Low-level PagerDuty REST/Events API client for Python
MIT License
129 stars 29 forks source link

HTTP 400 when hitting "log_entries" endpoint #37

Closed gtangthousandeyes closed 3 years ago

gtangthousandeyes commented 3 years ago

I just noticed this error when trying to use your library to retrieve my organization's log entries

>>> data_list = session.list_all('log_entries')
Traceback (most recent call last):
  File "<stdin>", line 1, in <module>
  File "/Users/gtang/.pyenv/versions/etl_env/lib/python3.6/site-packages/pdpyras.py", line 1074, in list_all
    return list(self.iter_all(path, **kw))
  File "/Users/gtang/.pyenv/versions/etl_env/lib/python3.6/site-packages/pdpyras.py", line 999, in iter_all
    r.status_code, path), response=r)
pdpyras.PDClientError: Encountered HTTP error status (400) response while iterating through index endpoint log_entries.

Not sure if the error is coming from PagerDuty's API or your wrapper but I figure I post this issue here

Deconstrained commented 3 years ago

Hi! Terribly sorry for the late response.

A status 400 would be returned from an index endpoint if the limit parameter exceeds 10,000. That is a possible cause in this case, and as for the client it's doing what it was designed to do although this is not a good design and needs improvement. If this is what happened when list_all was invoked, then that would mean at least a hundred GET requests to the API went to waste because the last one in the series failed 😱

A strategy for avoiding this undesirable failure scenario that I shall implement is imposing a hard iteration limit for the *_all methods, and warning when the limit is reached, as well as a configurable soft maximum (to avoid tying up the client / the API for too long, and/or saturating memory with results).

This issue most often happens with historical records like log entries and incidents (that can easily accumulate > 10k records in a typical account over time). To circumvent this and get records over all time, we at PagerDuty recommend applying a time range filter (since and until parameters) to fetch a time period's worth of records at a time, and then repeating the process with a different time range until the full history of your account is covered.

Addendum: if dealing with really big sets of historical data, it's recommended to download and work with a separate copy of them. Historical data like Incident Log Entries do not change; they are only appended to. Hence, it's far less efficient and more time consuming to download the data all over again through the API versus having a local copy on which to iterate through and perform reports.
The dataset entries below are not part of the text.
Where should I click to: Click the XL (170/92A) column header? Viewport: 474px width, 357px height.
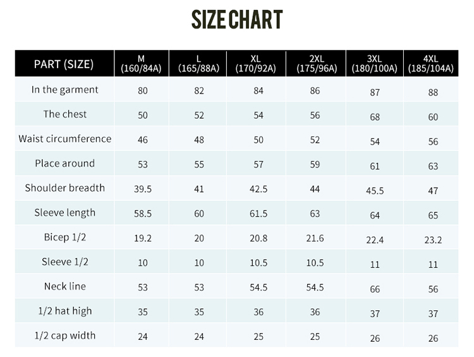coord(258,64)
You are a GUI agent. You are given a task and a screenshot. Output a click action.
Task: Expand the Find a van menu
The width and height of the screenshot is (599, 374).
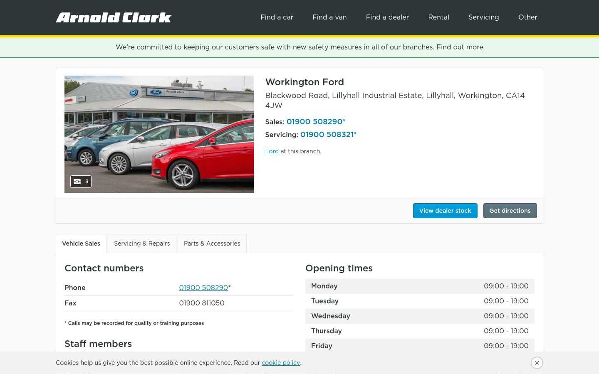329,17
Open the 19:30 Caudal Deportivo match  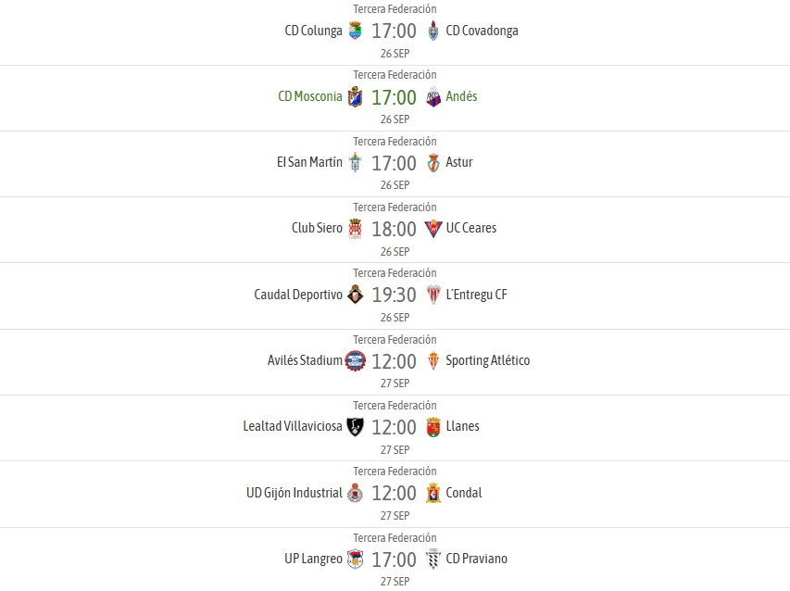[394, 296]
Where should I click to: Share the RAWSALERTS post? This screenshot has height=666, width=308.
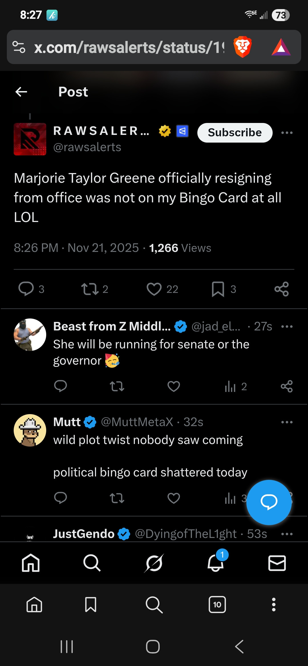tap(281, 289)
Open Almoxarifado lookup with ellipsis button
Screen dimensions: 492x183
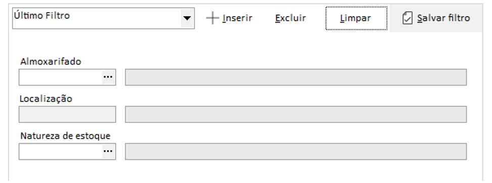coord(108,77)
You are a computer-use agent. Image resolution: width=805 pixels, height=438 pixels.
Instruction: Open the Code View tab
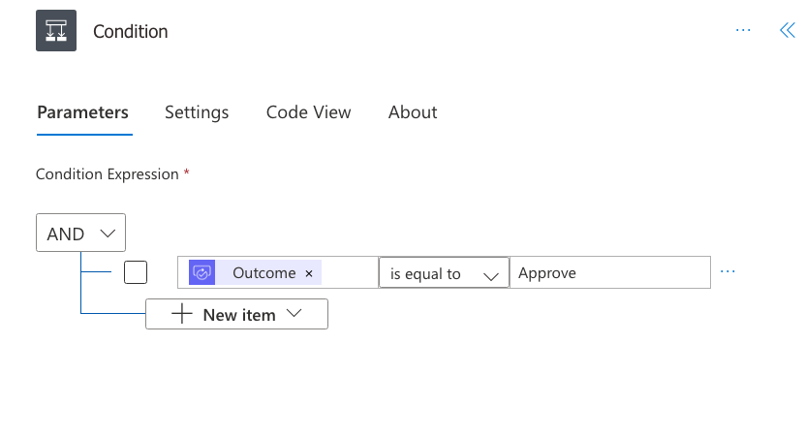pyautogui.click(x=308, y=112)
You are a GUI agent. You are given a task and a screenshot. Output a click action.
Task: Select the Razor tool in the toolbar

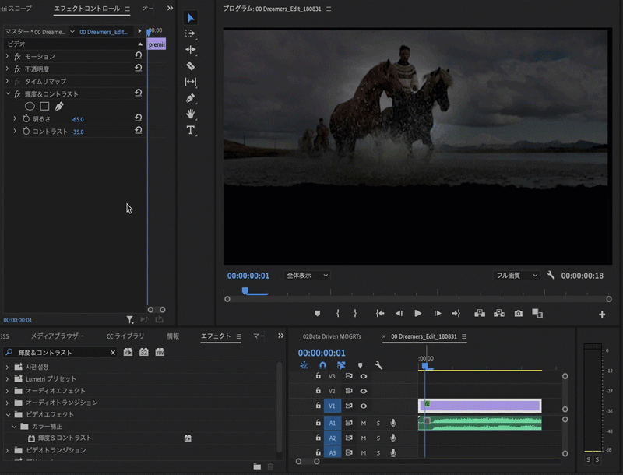pos(191,66)
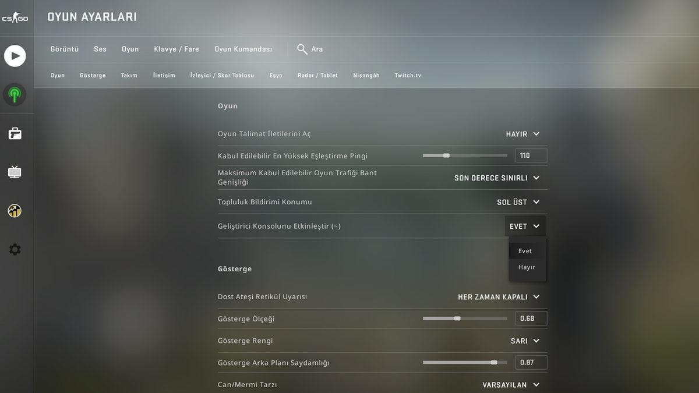Select the Play icon in the sidebar

(x=15, y=55)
I recommend exporting to JSON files each containing a list of 1000 or so records so that they don't get huge but so that there are not so many of them that stat/list files on the directory takes a long time.

Deconstrained commented 3 years ago

Resolved in version 4.1.2; iteration in big indexes like incidents and log_entries will not fail once it reaches the maximum but will return whatever it gets and print a warning message with an explanation to the log.